Unique tooth reveals details of the Peking Man’s life
In 2011 a tooth from the Peking Man was found in a box at the Museum of Evolution at Uppsala University. In the latest issue of Acta Anthropologica Sinica, researchers at Uppsala University and a Chinese research institute have now published their analysis of the tooth. The discovery gives us new knowledge about one of the most mythical ancestors of the modern man.
When 40 old, forgotten boxes were found and unpacked by Per Ahlberg, Martin Kundrát and curator Jan Ove Ebbestad in 2011, the tooth was one of the most interesting finds. Two Chinese paleontologists, Liu Wu and Tong Haowen from the Institute of Vertebrate Palaeontology and Palaeoanthropology (IVPP) in Beijing, were invited to study the tooth. They could quickly determine that it was a canine tooth from a Peking Man.
‘It is a spectacular find’, says Per Ahlberg. ‘We can see numerous details that tell us about this individual’s life. The crown of the tooth is relatively small, which indicates that it belonged to a woman. The tooth is quite worn, so the individual must have been quite old when she died. In addition, two large chips have been knocked out of the enamel, as if hit by something, or perhaps by biting into something really hard such as a bone or a hard nut. At least one of the chips was old when the individual died, since it is partly worn down.

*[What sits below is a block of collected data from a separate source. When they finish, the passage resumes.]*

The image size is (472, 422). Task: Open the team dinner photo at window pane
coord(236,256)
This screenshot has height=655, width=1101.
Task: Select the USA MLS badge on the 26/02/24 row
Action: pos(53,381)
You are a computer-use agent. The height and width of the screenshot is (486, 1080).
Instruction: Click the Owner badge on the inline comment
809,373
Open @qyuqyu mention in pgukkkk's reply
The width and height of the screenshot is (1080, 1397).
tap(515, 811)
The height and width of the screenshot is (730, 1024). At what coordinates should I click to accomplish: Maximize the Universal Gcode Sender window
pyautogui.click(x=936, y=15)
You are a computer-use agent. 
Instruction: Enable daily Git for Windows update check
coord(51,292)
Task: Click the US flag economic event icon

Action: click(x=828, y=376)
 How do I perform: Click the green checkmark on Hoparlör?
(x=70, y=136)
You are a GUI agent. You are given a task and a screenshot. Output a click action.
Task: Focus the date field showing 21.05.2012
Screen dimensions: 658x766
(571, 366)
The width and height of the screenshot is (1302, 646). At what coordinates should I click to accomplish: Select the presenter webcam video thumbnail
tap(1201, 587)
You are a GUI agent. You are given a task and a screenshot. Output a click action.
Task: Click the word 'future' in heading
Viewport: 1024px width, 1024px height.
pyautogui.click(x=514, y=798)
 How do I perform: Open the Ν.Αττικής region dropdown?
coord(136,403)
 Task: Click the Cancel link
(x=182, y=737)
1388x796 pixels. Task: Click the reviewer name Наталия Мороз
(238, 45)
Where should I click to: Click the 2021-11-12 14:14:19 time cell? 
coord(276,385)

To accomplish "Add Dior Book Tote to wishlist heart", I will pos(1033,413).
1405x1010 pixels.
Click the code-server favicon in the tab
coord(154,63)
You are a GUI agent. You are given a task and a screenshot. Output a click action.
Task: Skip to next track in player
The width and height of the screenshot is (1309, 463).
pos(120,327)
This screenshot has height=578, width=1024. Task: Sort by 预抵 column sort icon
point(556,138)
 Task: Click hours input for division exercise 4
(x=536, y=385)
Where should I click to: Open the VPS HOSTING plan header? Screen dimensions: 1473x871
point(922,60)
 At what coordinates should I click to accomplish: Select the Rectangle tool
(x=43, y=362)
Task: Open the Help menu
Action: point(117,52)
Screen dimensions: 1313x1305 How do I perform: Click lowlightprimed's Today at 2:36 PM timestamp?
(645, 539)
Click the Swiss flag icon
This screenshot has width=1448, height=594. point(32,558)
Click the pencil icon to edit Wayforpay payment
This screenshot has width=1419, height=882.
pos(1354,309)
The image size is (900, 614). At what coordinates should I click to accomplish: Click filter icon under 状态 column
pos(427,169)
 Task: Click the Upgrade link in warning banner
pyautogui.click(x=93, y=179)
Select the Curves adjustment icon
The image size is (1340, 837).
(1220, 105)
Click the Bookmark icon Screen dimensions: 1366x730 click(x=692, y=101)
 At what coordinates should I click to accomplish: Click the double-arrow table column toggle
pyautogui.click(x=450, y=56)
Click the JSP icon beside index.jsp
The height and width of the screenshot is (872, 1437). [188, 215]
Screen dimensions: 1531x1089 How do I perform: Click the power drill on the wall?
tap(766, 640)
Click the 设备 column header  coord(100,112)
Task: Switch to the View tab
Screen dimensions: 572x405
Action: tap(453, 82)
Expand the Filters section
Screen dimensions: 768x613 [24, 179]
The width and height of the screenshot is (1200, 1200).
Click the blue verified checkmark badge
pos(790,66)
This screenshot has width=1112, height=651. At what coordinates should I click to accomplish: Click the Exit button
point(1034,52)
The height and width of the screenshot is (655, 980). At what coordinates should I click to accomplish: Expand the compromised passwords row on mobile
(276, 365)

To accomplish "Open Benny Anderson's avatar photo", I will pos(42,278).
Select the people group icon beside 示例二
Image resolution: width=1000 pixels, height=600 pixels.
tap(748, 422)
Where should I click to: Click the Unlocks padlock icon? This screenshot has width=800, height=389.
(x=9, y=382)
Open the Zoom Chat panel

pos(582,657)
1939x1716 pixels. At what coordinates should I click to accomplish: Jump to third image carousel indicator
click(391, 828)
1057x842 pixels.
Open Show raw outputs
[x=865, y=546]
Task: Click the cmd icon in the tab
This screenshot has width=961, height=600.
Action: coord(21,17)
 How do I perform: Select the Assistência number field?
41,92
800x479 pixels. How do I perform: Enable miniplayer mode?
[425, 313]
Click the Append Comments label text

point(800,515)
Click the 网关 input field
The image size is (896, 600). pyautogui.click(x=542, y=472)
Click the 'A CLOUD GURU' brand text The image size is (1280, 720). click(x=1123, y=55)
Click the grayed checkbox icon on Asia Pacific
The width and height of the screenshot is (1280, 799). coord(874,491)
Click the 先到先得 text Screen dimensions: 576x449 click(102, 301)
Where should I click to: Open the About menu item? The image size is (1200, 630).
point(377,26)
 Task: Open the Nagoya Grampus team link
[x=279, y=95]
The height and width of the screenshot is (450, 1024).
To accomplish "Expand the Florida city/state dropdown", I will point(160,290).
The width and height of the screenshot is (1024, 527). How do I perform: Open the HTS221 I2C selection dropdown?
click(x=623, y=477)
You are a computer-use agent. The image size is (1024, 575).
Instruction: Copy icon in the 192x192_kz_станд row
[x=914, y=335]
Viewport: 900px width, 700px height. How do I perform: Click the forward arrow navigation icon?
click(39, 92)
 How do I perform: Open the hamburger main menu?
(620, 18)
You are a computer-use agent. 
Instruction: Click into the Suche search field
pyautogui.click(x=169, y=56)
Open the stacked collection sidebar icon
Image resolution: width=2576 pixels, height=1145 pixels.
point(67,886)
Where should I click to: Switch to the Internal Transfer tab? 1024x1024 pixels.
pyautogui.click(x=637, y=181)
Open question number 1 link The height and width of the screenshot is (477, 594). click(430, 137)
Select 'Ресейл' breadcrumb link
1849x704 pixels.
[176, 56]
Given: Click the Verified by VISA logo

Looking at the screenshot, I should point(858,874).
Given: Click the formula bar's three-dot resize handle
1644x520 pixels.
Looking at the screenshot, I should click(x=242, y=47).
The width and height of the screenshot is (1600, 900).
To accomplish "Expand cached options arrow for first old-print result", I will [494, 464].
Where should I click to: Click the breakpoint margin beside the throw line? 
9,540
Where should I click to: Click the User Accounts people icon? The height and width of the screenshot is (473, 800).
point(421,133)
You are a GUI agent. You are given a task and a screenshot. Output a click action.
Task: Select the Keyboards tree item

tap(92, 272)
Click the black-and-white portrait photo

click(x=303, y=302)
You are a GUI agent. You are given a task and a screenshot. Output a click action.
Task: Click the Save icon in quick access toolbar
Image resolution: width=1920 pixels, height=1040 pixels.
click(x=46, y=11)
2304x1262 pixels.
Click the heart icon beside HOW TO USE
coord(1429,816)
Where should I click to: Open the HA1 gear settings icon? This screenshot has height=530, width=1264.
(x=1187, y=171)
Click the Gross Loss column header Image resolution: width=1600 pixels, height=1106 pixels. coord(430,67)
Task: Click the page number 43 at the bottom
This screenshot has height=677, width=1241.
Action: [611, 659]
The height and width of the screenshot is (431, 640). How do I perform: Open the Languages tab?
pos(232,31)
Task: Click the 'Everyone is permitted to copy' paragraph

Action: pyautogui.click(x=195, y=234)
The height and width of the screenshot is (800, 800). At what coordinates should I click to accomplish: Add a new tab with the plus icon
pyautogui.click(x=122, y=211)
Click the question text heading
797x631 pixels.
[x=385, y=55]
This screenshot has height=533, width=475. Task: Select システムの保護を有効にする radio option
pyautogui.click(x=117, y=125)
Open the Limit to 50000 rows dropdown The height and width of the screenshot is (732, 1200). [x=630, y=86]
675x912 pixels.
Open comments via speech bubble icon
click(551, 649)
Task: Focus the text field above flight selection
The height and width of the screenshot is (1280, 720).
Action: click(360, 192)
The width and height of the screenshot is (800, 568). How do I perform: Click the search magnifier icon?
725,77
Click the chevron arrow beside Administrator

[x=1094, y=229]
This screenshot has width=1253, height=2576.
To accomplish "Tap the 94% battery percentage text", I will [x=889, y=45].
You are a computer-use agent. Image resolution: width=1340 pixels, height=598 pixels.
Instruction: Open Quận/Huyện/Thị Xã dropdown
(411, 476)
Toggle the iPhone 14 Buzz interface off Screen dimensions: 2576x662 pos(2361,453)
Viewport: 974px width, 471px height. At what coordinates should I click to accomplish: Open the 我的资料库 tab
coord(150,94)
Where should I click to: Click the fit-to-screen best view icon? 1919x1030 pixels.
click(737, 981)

One of the 20th century’s great palaeontological discoveries was the fossils of the Peking Man, Homo erectus, in deposits some 500,000 years old in caves in Zhoukoudian near Beijing. The very first samples of this prehistoric man, two teeth, were found in the 1920s by Otto Zdansky from Uppsala University and can now be found at the Museum of Evolution in Uppsala together with a third tooth discovered in the 1950s among the fossils sent to Sweden. The discovery of the Peking Man became a world sensation. In 1927 the excavation by Zhoukoudian was taken over by Wenhao Weng of the Geological Survey of China and Canadian Davidson Black. Under their leadership a wealth of specimens such as crania and other bones were discovered, but this unique collection disappeared during the chaos of the second world war and has never been found since. Over the last decades, several fossils of Homo erectus have been found in other parts of the world.
‘We now know that the species is a direct ancestor to the modern man. However, the lost materials of the Peking Man remain one of palaeontology’s greatest mysteries and most tragic losses’, says Per Ahlberg.
The story took an unexpected turn. The materials that arrived in Uppsala from China in the 1920s were so extensive that the researchers didn’t have time to study it all. Some boxes were never unpacked and remained so until 2011 when Martin Kundrat, Jan Ove Ebbestad and Per Ahlberg at Uppsala University began investigating their contents. Several of the boxes turned out to come from Zhoukoudian, and in one of them Martin Kundrat found a seemingly human tooth.
The find is now described in Acta Anthropologica Sinica, a scientific journal published by the IVPP.